In 2011, the question of what policy Canada might develop in response to environmental migrants is characterized by many unknowns. These persist because no developed state or international agency has committed to formulating rights and protections for environmental refugees who live outside of their borders. Canada has not even begun to address the issue. Other unknowns have been absent from the discussion presented in this paper, such as the degree of influence the US may have on Canada once it determines its own policy on environmental migrants. In the absence of policy from any developed state I have attempted to show the policy paths Canada may choose from by studying its historical record, reviewing the current trajectory of the international refugee regime, and revealing the nature of the developed world's humanitarian response.

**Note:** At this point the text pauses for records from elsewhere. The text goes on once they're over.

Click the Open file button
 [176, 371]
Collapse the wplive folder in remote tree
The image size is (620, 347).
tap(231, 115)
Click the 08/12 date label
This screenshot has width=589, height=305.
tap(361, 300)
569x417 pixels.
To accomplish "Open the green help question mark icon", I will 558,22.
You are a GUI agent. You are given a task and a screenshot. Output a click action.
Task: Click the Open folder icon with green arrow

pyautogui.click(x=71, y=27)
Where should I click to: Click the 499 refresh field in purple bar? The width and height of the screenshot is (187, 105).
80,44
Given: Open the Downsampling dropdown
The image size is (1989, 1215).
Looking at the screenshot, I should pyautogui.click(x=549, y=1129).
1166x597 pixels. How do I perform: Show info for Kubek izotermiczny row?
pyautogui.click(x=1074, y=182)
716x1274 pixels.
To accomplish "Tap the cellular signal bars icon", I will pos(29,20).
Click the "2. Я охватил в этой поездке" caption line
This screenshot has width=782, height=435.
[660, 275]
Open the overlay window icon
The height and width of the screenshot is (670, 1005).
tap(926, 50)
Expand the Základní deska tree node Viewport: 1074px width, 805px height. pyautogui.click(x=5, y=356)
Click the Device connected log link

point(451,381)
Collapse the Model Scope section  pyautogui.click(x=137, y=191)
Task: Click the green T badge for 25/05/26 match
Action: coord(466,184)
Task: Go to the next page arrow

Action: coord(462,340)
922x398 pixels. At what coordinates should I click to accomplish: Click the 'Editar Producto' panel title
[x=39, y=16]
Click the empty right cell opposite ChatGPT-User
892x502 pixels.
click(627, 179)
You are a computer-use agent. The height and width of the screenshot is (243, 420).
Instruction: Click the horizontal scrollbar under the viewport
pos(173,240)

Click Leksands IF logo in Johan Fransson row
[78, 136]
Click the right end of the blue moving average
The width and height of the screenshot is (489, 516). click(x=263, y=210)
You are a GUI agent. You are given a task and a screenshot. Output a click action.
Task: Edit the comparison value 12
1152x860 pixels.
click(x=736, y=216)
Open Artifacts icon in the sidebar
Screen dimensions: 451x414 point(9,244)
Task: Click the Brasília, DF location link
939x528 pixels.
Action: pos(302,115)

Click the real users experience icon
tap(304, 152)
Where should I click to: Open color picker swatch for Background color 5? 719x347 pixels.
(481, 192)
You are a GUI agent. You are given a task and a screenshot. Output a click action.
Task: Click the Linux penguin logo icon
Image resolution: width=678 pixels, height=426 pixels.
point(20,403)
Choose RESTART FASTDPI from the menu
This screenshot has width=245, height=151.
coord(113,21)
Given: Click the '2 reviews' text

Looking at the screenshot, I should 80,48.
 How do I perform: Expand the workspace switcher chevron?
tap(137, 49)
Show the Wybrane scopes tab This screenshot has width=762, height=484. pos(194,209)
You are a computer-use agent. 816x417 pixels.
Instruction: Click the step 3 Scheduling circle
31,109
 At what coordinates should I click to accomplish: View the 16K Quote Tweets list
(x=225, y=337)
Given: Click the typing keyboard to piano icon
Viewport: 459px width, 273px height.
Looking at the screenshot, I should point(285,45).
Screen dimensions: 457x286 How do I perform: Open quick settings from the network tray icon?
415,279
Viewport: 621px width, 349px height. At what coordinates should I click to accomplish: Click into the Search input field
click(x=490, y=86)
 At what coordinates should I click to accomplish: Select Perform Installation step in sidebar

Does the existence of national and international debate on environmental migrants signal that there is a potential for change in Canada? In 2011, the Canadian public is racially and ethnically diverse and, as the historical record suggests, it will increasingly come to influence refugee policy. Globalization and transnationalism have created complex social, political, and economic international relationships. If the UNHCR is able to communicate a vision of a world in which the suffering of environmental migrants can be redressed, Canada, Australia, and other developed states might be convinced to fund and participate in international programs. If the EU and the UNHCR agree on a designation for environmental migrants that obliges EU member states to engage in proactive and protective measures on their behalf, Canada might find pressure from political allies and trading partners, coupled with the concern of Canadian citizens about their former fellow nationals, difficult to resist. Canada would be able to draw its policy lessons from those formulated by the EU and communicated and diffused by international agencies and organizations. However, given its relationship to the US (affirmed by the Safe Third Country agreement), Canada is likely to follow once the US determines its own domestic policy on environmental migrants.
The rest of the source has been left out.